Article
Business Economics (2009) 44, 73–79. doi:10.1057/be.2009.5
A Two-Headed Dragon for Monetary Policy
This paper is based on a presentation "A Two-Headed Dragon for Monetary Policy," given on January 3, 2009, at the NABE session Long-Run Economic Challenges: A Federal Reserve Perspective, at the Allied Social Sciences Association in San Francisco, California.
James Bullard*
*Dr. Bullard took office on April 1, 2008, as the chief executive of the Eighth District Federal Reserve Bank, at St. Louis. He is serving the remainder of a term that began on March 1, 2006. In 2009, he serves as an alternate voting member of the Federal Open Market Committee. Before becoming president, Bullard was vice president and deputy director of research for monetary analysis at the Federal Reserve Bank of St. Louis. He joined the Bank in 1990 as an economist in the Research Division. Bullard's research has appeared in numerous professional journals. He is currently an adjunct faculty member and Ph.D. adviser at Washington University in St. Louis. Bullard is also a co-editor of the Journal of Economic Dynamics and Control. Bullard received a bachelor's degree in quantitative methods and information systems and economics from St. Cloud State University in 1984 and a Ph.D. in economics from Indiana University in 1990.

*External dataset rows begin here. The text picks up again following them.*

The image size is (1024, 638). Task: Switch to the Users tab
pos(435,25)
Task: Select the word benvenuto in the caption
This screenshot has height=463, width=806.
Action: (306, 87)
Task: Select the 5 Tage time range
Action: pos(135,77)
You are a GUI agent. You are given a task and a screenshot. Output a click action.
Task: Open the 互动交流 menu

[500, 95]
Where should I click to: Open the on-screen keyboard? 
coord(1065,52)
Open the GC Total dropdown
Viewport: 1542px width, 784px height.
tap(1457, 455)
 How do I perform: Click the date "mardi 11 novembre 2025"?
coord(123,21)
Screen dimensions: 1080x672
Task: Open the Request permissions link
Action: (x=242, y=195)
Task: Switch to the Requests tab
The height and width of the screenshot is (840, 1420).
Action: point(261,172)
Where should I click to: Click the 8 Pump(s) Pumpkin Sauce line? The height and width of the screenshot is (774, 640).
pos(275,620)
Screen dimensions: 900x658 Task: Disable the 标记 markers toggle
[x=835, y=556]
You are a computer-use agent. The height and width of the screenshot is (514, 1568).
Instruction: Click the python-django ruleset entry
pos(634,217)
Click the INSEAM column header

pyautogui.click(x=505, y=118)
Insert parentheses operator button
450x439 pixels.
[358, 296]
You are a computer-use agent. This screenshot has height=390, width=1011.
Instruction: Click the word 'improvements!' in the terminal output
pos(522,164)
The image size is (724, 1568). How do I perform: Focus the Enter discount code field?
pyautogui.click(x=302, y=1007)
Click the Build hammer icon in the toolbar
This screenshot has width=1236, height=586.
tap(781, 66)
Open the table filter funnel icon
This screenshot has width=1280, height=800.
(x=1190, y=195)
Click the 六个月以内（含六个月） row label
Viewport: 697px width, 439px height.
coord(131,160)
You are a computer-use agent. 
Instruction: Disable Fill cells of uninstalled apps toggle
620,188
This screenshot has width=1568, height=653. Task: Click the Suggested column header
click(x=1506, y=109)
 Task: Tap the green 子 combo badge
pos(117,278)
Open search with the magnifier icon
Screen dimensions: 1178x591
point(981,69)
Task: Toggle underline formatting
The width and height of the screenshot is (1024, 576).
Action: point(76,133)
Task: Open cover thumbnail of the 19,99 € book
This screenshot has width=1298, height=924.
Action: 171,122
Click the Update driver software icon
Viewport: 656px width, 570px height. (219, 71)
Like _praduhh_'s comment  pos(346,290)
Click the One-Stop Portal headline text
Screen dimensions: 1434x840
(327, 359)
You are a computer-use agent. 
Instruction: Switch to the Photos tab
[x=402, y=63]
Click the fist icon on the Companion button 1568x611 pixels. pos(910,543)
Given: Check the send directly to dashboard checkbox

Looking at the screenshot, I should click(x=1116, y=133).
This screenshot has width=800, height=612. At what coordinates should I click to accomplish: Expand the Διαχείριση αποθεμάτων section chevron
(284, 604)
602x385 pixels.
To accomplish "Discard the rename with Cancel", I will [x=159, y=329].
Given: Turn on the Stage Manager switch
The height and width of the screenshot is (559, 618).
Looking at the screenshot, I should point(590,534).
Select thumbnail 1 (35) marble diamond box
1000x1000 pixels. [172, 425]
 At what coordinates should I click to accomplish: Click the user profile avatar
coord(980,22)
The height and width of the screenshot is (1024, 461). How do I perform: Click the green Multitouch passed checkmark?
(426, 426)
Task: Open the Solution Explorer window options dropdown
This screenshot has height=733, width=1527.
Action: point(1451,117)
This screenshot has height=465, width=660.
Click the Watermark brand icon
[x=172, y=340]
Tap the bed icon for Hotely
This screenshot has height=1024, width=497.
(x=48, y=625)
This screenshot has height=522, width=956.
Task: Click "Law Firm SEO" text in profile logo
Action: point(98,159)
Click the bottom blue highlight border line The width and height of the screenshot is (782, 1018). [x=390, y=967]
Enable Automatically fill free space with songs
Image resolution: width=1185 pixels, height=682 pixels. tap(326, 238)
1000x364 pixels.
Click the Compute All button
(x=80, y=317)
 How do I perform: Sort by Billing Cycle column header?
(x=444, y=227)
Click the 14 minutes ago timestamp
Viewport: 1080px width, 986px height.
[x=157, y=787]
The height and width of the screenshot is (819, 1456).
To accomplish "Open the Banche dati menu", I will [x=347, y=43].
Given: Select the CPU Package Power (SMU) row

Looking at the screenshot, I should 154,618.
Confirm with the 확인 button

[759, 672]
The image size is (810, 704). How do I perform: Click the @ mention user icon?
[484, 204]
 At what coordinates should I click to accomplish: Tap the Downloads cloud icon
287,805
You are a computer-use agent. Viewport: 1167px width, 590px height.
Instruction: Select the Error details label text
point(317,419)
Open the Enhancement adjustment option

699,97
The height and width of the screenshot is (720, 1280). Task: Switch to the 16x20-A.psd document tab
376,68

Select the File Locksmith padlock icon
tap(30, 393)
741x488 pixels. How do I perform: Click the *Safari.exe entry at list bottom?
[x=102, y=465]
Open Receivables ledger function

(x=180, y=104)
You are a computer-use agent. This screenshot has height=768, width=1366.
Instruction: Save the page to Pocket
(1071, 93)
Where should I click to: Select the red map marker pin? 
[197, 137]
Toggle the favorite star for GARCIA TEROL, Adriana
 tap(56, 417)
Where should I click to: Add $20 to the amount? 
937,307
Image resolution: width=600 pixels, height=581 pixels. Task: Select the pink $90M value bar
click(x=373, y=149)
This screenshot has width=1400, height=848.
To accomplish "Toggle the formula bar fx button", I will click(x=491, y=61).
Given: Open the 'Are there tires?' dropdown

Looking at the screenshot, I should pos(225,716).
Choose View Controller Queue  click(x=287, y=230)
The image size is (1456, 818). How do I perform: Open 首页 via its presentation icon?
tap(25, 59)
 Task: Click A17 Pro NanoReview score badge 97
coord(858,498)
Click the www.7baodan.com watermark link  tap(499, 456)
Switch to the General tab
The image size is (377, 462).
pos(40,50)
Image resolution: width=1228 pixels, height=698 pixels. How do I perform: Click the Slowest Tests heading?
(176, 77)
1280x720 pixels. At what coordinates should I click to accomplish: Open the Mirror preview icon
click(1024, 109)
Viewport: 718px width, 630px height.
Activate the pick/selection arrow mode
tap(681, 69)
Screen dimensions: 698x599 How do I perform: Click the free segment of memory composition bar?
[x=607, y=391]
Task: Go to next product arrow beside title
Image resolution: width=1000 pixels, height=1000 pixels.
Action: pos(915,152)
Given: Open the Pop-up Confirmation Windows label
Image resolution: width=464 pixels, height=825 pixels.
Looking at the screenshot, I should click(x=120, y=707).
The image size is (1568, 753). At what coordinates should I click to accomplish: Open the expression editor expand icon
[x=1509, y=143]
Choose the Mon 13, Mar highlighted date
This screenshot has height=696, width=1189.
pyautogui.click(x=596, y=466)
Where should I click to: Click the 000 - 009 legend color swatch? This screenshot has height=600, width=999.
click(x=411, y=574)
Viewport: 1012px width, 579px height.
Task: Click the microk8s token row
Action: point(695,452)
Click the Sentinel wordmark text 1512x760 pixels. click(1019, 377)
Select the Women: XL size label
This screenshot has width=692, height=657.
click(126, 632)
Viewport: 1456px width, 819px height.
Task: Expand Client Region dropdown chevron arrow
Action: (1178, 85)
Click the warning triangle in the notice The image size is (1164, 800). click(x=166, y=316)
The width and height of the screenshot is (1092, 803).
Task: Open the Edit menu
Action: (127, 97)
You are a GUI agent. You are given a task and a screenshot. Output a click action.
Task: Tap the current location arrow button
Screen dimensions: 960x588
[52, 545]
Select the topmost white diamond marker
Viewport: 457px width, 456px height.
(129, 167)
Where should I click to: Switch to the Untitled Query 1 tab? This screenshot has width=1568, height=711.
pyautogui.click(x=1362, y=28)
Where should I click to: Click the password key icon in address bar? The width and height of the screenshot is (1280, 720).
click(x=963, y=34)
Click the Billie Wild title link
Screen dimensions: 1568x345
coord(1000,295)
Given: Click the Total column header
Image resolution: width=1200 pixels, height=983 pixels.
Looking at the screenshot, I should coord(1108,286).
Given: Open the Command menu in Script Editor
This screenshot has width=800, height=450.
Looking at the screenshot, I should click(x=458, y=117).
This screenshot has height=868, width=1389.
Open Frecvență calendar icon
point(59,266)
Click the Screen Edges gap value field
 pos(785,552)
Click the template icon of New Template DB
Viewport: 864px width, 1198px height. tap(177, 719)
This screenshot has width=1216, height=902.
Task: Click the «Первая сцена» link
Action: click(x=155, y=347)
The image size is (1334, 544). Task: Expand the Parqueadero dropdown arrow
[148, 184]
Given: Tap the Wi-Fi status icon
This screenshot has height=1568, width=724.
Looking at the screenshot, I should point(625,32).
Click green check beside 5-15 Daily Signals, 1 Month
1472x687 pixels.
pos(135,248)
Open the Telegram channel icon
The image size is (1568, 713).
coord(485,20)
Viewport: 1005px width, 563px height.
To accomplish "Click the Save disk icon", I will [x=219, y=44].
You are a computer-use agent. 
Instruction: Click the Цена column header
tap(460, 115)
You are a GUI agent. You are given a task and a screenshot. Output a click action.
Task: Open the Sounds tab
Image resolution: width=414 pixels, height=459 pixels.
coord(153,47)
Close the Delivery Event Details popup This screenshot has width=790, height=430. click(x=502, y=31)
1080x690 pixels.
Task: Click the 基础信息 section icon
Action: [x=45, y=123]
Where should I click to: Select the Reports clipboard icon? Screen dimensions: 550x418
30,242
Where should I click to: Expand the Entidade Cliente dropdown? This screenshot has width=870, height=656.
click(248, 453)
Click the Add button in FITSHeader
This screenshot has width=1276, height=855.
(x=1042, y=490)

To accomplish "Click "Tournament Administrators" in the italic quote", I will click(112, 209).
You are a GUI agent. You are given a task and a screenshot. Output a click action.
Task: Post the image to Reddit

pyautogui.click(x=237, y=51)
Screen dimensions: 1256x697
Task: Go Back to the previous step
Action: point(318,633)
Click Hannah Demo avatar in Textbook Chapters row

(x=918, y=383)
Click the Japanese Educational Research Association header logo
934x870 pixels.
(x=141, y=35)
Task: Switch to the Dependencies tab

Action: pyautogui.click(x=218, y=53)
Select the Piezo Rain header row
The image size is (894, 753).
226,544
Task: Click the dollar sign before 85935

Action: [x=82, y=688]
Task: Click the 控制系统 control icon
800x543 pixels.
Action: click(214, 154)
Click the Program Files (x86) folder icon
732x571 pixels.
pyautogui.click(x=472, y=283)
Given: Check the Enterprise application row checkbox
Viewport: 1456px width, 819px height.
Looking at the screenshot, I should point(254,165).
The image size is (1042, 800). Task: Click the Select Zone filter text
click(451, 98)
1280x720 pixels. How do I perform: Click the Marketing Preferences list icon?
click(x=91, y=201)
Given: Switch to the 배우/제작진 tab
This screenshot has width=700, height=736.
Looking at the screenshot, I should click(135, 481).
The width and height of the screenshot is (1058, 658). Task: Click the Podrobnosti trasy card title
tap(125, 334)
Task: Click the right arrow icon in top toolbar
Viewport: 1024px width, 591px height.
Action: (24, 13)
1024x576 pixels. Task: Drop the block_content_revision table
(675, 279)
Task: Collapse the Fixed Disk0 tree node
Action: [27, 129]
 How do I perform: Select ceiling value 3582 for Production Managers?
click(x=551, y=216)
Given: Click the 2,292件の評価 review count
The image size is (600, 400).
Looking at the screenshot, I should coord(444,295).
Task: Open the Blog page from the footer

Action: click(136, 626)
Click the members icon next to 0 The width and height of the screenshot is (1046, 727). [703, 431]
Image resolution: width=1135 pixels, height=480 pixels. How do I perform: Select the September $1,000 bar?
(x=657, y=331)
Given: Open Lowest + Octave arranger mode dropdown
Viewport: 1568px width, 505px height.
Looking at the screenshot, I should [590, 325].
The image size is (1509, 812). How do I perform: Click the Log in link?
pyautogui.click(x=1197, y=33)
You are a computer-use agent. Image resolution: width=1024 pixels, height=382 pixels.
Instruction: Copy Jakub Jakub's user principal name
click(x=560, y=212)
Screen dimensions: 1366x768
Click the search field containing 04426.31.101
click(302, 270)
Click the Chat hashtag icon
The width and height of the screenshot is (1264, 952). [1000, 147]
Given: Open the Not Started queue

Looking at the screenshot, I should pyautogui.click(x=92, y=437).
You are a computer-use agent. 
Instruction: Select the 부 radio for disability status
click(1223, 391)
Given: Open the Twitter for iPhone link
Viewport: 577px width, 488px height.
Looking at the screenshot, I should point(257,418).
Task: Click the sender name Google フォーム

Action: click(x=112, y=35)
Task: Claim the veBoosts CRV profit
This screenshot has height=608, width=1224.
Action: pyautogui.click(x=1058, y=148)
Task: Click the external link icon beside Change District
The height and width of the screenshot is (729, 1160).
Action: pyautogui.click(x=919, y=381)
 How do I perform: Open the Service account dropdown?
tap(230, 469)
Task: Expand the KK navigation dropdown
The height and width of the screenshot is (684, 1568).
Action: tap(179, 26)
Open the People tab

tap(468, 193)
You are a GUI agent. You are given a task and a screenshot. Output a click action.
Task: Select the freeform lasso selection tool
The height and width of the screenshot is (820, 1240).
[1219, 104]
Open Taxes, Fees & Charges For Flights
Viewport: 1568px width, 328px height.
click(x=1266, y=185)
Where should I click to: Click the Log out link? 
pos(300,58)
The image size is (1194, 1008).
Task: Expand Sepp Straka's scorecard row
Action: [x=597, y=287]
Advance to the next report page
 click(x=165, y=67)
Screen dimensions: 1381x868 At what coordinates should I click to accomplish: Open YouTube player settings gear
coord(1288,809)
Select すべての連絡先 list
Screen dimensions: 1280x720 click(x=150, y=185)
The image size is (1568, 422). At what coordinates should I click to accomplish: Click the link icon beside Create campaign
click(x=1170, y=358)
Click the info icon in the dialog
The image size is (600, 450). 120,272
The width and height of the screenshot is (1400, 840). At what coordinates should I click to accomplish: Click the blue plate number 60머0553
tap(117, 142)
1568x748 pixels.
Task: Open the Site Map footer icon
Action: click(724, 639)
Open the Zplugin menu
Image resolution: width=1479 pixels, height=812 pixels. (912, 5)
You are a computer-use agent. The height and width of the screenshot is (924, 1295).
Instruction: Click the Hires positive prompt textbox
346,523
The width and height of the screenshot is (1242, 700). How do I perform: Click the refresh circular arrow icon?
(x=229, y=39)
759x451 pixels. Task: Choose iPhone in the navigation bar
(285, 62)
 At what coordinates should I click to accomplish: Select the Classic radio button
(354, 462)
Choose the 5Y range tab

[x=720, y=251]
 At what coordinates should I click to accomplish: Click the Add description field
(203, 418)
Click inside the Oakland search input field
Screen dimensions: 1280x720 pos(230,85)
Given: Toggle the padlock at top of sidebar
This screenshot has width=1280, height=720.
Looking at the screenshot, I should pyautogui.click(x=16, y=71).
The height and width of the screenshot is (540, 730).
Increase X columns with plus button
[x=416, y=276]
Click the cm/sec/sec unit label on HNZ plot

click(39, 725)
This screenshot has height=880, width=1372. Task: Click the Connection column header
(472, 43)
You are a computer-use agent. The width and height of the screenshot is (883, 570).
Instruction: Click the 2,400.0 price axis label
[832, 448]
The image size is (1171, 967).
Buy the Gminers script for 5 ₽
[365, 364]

Opinions expressed here are my own and do not necessarily reflect those of the Federal Open Market Committee members.
Abstract
The current financial crisis has been the key global economic event since it unfolded in earnest in early August 2007. The Federal Reserve has taken aggressive actions—both conventional and unconventional—to counteract the economic and financial fallout. Among these actions have been a number of new special lending programs created under section 13(3) of the Federal Reserve Act, which had not been employed since the 1930s. Academics, policymakers, and the general public have shown great interest in the Federal Reserve's new programs. In this paper, I emphasize two medium-term risks that the Federal Reserve now faces as it continues to confront financial market turmoil and recession. The two medium-term risks are opposites of each other, a "two-headed dragon." One is a Japanese-style deflation trap, and the other is a breakout of inflation like that seen during the 1970s. An explicit inflation target would help mitigate these very real risks.